自己破産によって家族にかかる迷惑とは?家族への影響を解説
自己破産を検討する際には、「親が大切に守っている土地を取られるようなことはないのか?」、「娘の就職や結婚に影響するのではないか?」などと、家族に迷惑がかかることを心配する方も少なくないものでしょう。
実際、同居している家族に影響を及ぼさずに自己破産することは難しいといえます。
しかし、だからといって自己破産を回避することによって、より悪影響が家族に及ぶリスクもあります。
そのため、自己破産が家族に影響を及ぼすことと、影響を及ぼさないことを正しく理解することが大切になります。
本記事では、自己破産が家族に及ぼす影響について解説していきます。
1.自己破産すると親に迷惑がかかる?
自己破産は、持っている財産を清算して、債務の支払い義務を免除してもらう手続きです。
自己破産は、個人に対して行う手続きですから、本人のみに自己破産の直接的な影響が及びます。
そのため、たとえば遠方で一人暮らしをする子どもが自己破産したからといって、何の根拠もなしに、親の自宅が差し押えられたり、代わりに厳しい返済の督促を受けたりといったことはありません。
しかし、親が子どもの借金の保証人になっていたような場合には、保証人として主債務者の債務を肩代わりして、債権者に返済しなければならなくなるので注意が必要です。
これは、親子だからというわけではなく、保証人になっていたことによって及ぼされる影響です。
2.自己破産が同居の家族に及ぼす影響
自己破産は、本人を対象にしているものですが、配偶者や子供など同居している家族がいる場合には、影響が必然的に及ぶことにはなります。
自己破産によって、同居の家族が受ける影響には、主に次のようなものがあります。
持ち家であれば自宅から引っ越しが必要
破産者に20万円以上の財産があれば、基本的に、債権者への配当の原資となる「破産財団」に組み入れられます。
破産者を名義人とする持ち家があれば、20万円以上の財産であるため、自己破産によって手放さなければならなくなります。
その結果、当然、持ち家に住む配偶者や子供なども、引っ越しを迫られることになります。

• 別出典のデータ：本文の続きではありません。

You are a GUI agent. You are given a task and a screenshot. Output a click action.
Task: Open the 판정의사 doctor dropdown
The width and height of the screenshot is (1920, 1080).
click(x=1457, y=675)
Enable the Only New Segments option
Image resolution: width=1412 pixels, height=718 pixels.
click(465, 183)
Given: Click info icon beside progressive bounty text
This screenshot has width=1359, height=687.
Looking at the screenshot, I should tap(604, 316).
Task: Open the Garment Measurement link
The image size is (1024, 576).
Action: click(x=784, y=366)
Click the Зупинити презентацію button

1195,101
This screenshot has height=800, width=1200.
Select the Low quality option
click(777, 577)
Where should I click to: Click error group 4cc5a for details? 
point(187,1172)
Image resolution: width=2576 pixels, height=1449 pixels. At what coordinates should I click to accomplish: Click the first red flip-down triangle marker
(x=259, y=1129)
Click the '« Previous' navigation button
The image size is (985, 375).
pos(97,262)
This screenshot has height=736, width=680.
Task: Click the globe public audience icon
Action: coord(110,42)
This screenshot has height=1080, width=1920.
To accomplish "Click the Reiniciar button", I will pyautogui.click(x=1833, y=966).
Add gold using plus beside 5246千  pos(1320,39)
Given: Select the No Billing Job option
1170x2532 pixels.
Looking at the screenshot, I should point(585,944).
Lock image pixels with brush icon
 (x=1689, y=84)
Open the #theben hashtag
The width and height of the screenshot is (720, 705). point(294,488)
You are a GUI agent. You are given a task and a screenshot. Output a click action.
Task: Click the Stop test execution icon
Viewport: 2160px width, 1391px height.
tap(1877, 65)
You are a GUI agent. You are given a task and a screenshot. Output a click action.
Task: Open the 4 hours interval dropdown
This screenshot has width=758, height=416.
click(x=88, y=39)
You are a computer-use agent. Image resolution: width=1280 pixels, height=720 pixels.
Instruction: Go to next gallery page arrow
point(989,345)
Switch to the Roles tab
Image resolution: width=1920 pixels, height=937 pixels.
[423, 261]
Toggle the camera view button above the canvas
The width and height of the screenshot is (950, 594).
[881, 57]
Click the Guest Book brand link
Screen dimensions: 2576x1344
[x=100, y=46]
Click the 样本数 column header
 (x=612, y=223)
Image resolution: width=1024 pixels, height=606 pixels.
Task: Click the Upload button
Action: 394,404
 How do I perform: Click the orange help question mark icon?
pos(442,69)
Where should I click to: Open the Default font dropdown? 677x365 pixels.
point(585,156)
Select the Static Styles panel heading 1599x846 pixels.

したがって、転校しなければならない、新たな場所で生活を始めなければならない、といった影響を家族に及ぼす可能性があります。
車や一定金額以上の現金がなくなる
破産者のプラスの財産は、基本的に手放さなければなりませんが、すべて手放せば、破産者の今後の生活が成り立たなくなってしまいます。
そのため、一定の範囲内の財産については、破産財団に組み入れられることなく、破産手続開始決定後でも手元に残せることになっています。
このような財産は、「自由財産」といい、破産者が自由に管理・処分できる財産になります、具体的には、99万円以下の現金、破産手続開始決定後に取得した財産、差押えが禁止される家具や家電などが該当します。
しかし、20万円以上の価値がある車や99万円を超える現金などについては、破産財団に組み入れられるので、手放さなければならなくなります。
そういった場合には、家族に影響が及ぶことは避けられないといえるでしょう。
家族カードが使えなくなる
自己破産すると、信用情報機関に事故情報が登録されることになります。
いわゆる「ブラックリストに載る」ということです。
事故情報が登録されることによって、自己破産の場合には5年~10年程度、クレジットカードを使用したり、新たに作成したりすることもできなくなります。
したがって、破産者本人名義のクレジットカードは、使用できなくなります。
そして、それだけでなく、家族カードも使用できなくなるので、家族にも影響が及ぶことになります。
学資保険なども解約になる
解約返戻金が20万円以上になる学資保険があるような場合には、自己破産すれば、解約することになり、その返戻金が破産財団に組み入れられることになります。
そのため、長年子どもの教育資金のためにコツコツと積み立ててきた保険があったような場合には、子どもの進学を断念させることになるなどの影響を及ぼす可能性があります。
3.自己破産が影響を及ぼさないこともある
自己破産によって、家族の進学・就職・結婚などに影響するのではないかと心配する方も少なくありません。
しかし、自己破産の事実は、住民票や戸籍、マイナンバーカードなどに記載されることはなく、周囲の人がこれらの書類などから、自己破産について知ることはありません。
そのため、自己破産によって、直接的に家族の進学・就職・結婚などに不利になることはないので、正しく理解しておくことが大切です。
4.まとめ
本記事では、自己破産が家族に及ぼす影響について、解説していきました。
自己破産は、確かに、同居の家族に影響を及ぼすことになるでしょう。
しかし、「家族に迷惑がかかるから」といって、自己破産を選択肢から外している場合には、より大きな不利益を生じさせるリスクがあるので注意が必要になります。
借金の返済が困難になった場合には、できるだけ早急に弁護士などの専門家に相談して、適切な方法で債務整理を行うことが、家族にとってもベストな選択となることでしょう。